Inspired by a 15th century painting and the National Gallery’s art programme for schools, Form 2 have created a beautiful sculpture of a horse which sits proudly at the entrance to St Benedict’s.

St Benedict's Junior School art_National Gallery Take One Picture

Paolo Uccello’s painting of The Battle of San Romano was the National Gallery’s chosen painting for their Take One Picture programme for primary schools, in which children across the UK submit art work in response to a particular painting.

Classes in Form 2 (Year 6) at St Benedict’s were introduced to Uccello’s work in their art lessons last term, and discussed the painting’s themes, structure and various elements, as well as its historical context. It was the horseman leading the Florentine army - Niccolò da Tolentino – who stood out for the children, perhaps because they had been reading Michael Morpurgo’s War Horse as part of their Second World War topic. And so the conversation revolved around horses.

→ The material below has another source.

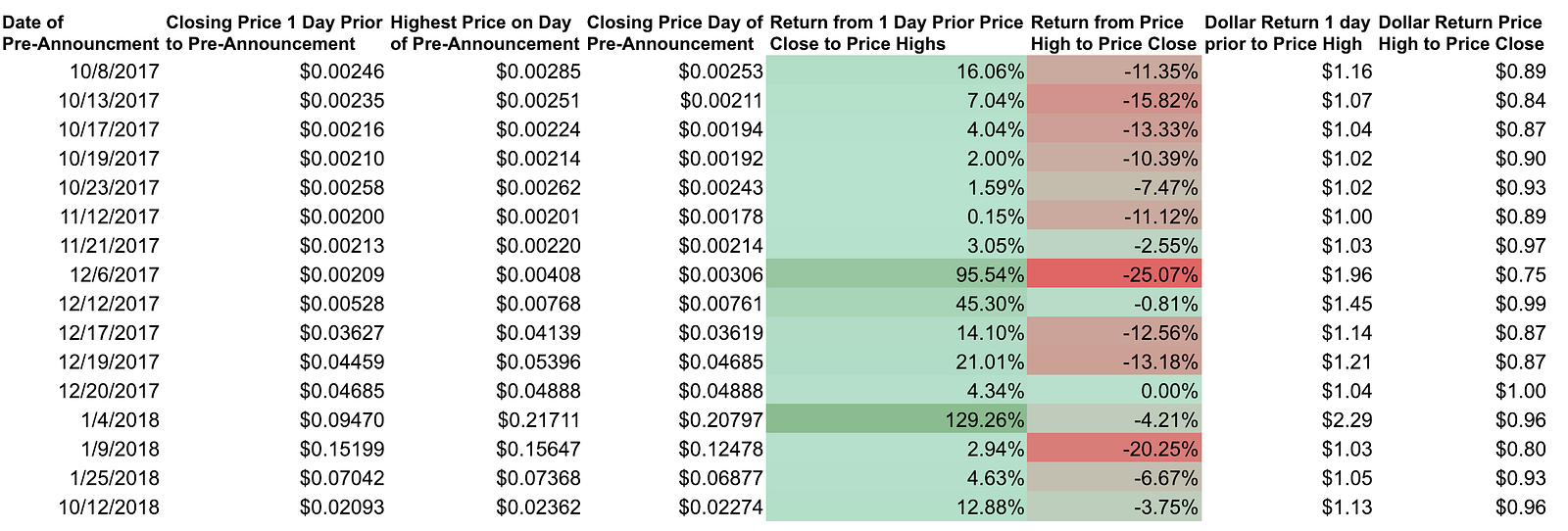This screenshot has height=531, width=1568.
Task: Select "Dollar Return Price High to Price Close" header
Action: click(x=1460, y=33)
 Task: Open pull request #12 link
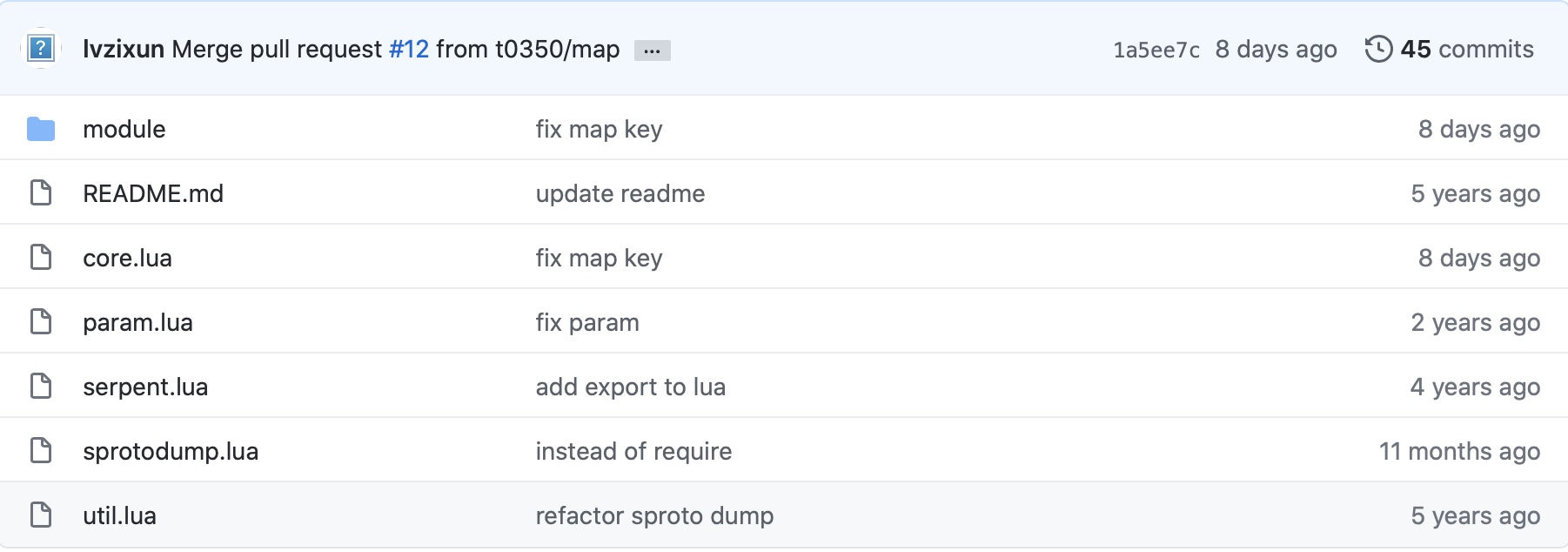click(413, 50)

St Benedict's Junior School Art

As part of their initial research the children studied a timeline of Horses in Art History, which included cave paintings, Uccello's St George and the Dragon and George Stubbs’ Whistlejacket, with The Kelpies providing the starting point for looking at sculptures of horses.

The children drew Uccello's horses to practise proportion and positions frozen in time, and made armatures - frameworks around which sculptures are built - using paper straws and tape, to make small models.

For the creation of their horse sculpture, the children worked in groups to prepare the materials: they cut aluminium wire to size; used hammers on aluminium plates to create texture; used hole punches and thin steel wire to put the plates together and then added these on a basic outline and armature of a horse’s head. Step by step their sculpture took shape and every other class visiting the art room was amazed by the size and the progress of work. It was the talk of the school!

The children wanted to name their sculpture ‘War Horse’ and asked if they could paint it. This led to a discussion about the colour and patina of sculpture, followed by exciting science experiments using heat to change the colour of the aluminium plates. The favourite technique by far was burning sugar onto aluminium to tarnish it - possibly because of the delicious molten toffee smell!  So it was that the sculpture was burnished by the school’s Maintenance team using a butane blow torch.

Finally, Form 2’s work of art was installed near the entrance of the school for all to see. Many questions followed: was it a chess piece? A horse of Troy? If you ask the children, they will say it is Niccolò's horse - a war horse.